Sure. I remember last spring when Jason Giambi, pressed about his steroid use, was at ease and joked about the BALCO investigation. And Gary Sheffield is almost as charming and convivial with the press as Barry Bonds. Incidentally, isn’t it time for a moratorium on labeling the Yankees as baseball’s “corporate” team? Just because Steinbrenner, the military buff, insists that his players cut their hair and beards, that doesn’t turn them into men wearing gray flannel suits.

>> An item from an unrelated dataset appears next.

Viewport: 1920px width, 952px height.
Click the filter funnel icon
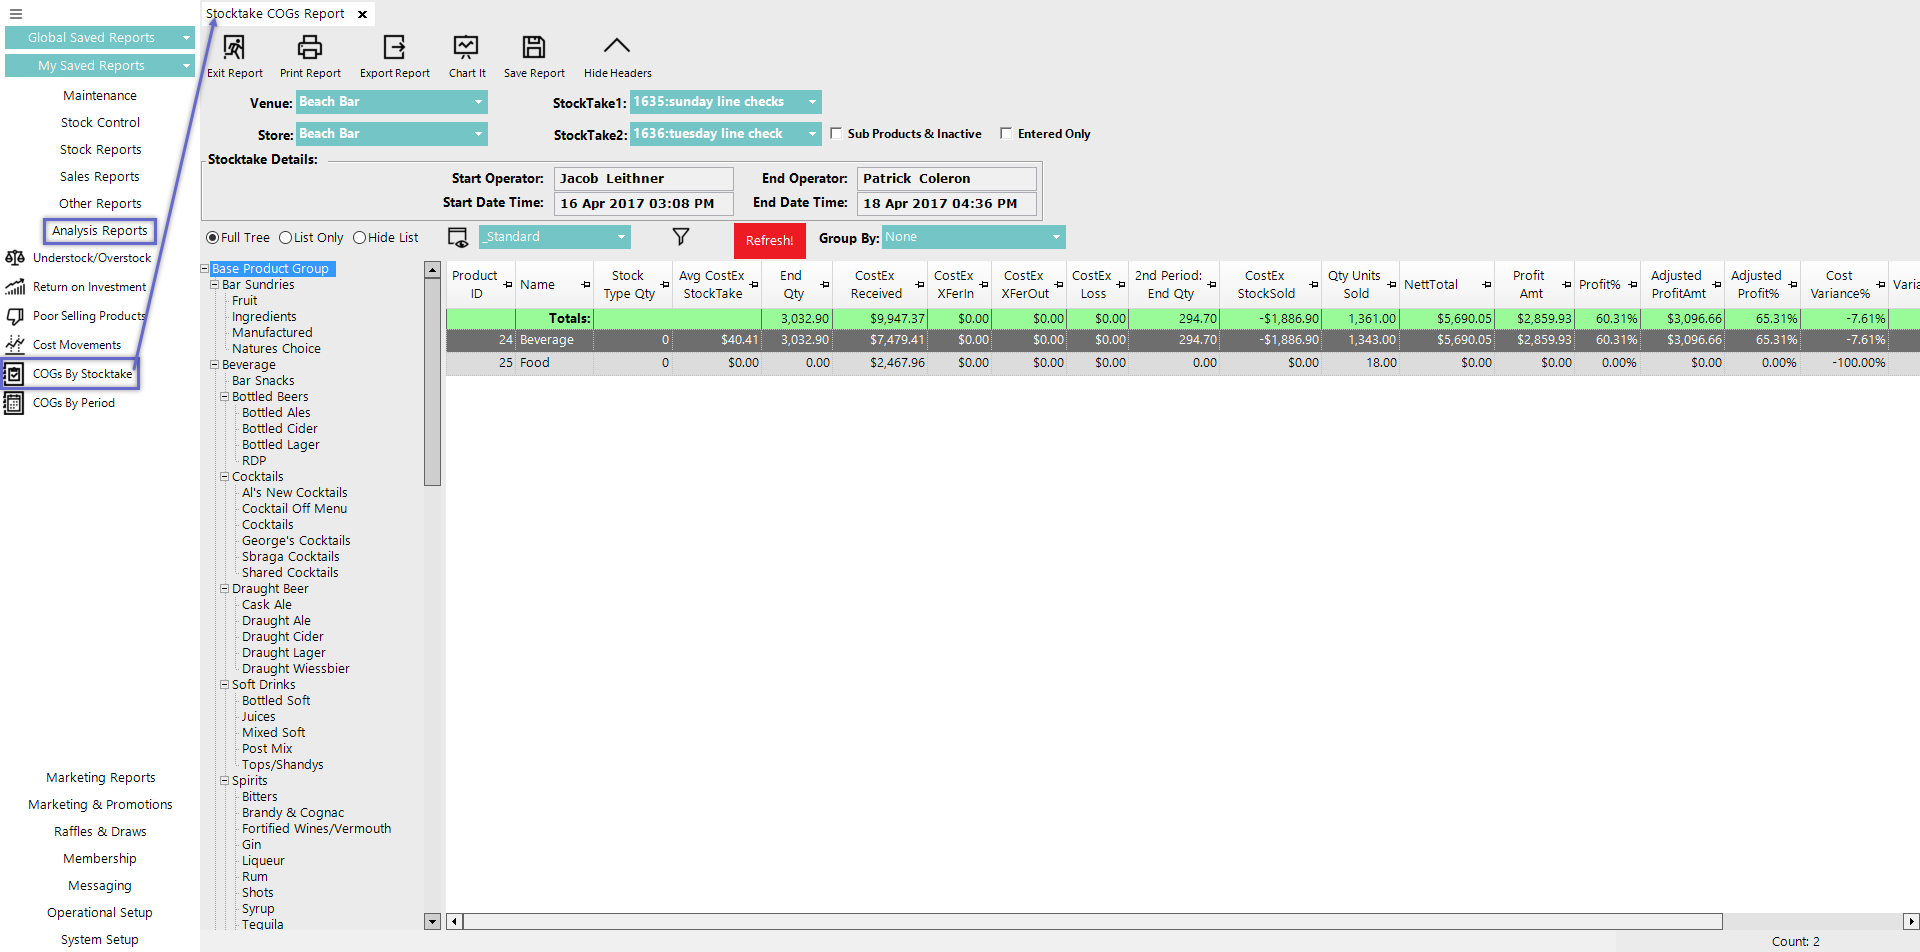(681, 237)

Derek Jeter, for one, seems to enjoy his celebrity in restaurants and clubs around Manhattan, trolling for eager women as enthusiastically as a young Hollywood actor.

Anyway, by the time April rolls around, I’m confident the Sox will field a team that equals its recent incarnations and the rivalry with the Yanks won’t be threatened.

—December 26

More seriously, how can you explain Jonathan Alter’s unhinged online Dec. 19 Newsweek column, in which he thunders: “We’re seeing clearly now that Bush thought 9/11 gave him license to act like a dictator, or in his own mind, no doubt, like Abraham Lincoln during the Civil War.” And Joe Conason, in last week’s New York Observer, was just as hysterical: “Recklessly and audaciously, George W. Bush is driving the nation whose laws he swore to uphold into a constitutional crisis. He has claimed the powers of a medieval monarch and defied the other two branches of government to deny him.”

You hear, from certain elements of the Bush-hating media, about Constitutional crises as often as the absurd cliché that the Yankee ballplayers are the embodiment of “class.” No wonder Bill Kristol, the Weekly Standard editor who far prefers John McCain over Bush, to write in the magazine’s current issue: “What is one to say about these media—Democratic spokesmen for contemporary American liberalism? That they have embarrassed and discredited themselves. That they cannot be taken seriously as critics. It would be good to have a responsible opposition party in the United States today. It would be good to have a serious mainstream media. Too bad we have neither.”

But at least, as Alter and Conason point out, we do have a medieval dictator.